• [WORK ORDER] The lines from the start of the data up to and including the one with "The width and height of the screenshot is (1279, 566)." should be returned exactly, and nothing else.

• [RECORDS SUPPLIED]
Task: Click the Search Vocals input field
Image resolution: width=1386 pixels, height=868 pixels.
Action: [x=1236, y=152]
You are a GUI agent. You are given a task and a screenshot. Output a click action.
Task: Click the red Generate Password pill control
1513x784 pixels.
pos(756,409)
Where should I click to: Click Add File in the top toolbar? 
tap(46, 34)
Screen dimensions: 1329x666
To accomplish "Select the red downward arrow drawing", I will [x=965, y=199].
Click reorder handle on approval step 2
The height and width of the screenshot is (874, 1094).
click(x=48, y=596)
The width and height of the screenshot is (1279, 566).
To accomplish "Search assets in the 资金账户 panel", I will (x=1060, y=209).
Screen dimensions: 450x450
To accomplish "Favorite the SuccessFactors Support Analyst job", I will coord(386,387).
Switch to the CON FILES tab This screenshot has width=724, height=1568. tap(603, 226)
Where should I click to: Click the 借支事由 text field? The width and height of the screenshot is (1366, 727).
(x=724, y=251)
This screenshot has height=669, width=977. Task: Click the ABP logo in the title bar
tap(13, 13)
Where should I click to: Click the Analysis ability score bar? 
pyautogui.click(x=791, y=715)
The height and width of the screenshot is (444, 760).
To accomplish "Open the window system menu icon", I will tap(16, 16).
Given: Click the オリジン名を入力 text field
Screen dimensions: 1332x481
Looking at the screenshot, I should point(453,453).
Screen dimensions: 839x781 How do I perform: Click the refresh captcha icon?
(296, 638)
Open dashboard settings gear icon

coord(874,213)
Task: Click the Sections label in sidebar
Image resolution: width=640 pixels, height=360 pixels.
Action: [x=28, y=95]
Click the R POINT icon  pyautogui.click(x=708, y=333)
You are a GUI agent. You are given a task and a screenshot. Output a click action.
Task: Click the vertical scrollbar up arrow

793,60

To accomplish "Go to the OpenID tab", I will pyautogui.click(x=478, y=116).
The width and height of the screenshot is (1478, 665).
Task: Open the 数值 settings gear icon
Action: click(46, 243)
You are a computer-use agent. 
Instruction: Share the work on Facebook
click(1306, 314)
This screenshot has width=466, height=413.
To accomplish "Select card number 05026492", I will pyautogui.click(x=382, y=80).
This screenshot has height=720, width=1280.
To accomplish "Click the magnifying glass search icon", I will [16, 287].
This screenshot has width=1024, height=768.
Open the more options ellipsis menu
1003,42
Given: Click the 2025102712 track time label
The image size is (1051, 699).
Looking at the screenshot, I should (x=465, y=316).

• [ANSWER SECTION]
Task: Click the Search Vocals input field
Image resolution: width=1386 pixels, height=868 pixels.
Action: [x=1236, y=152]
You are a GUI agent. You are given a task and a screenshot. Output a click action.
Task: Click the red Generate Password pill control
1513x784 pixels.
pos(756,409)
Where should I click to: Click Add File in the top toolbar? 
tap(46, 34)
Screen dimensions: 1329x666
To accomplish "Select the red downward arrow drawing", I will [x=965, y=199].
Click reorder handle on approval step 2
The height and width of the screenshot is (874, 1094).
click(x=48, y=596)
The width and height of the screenshot is (1279, 566).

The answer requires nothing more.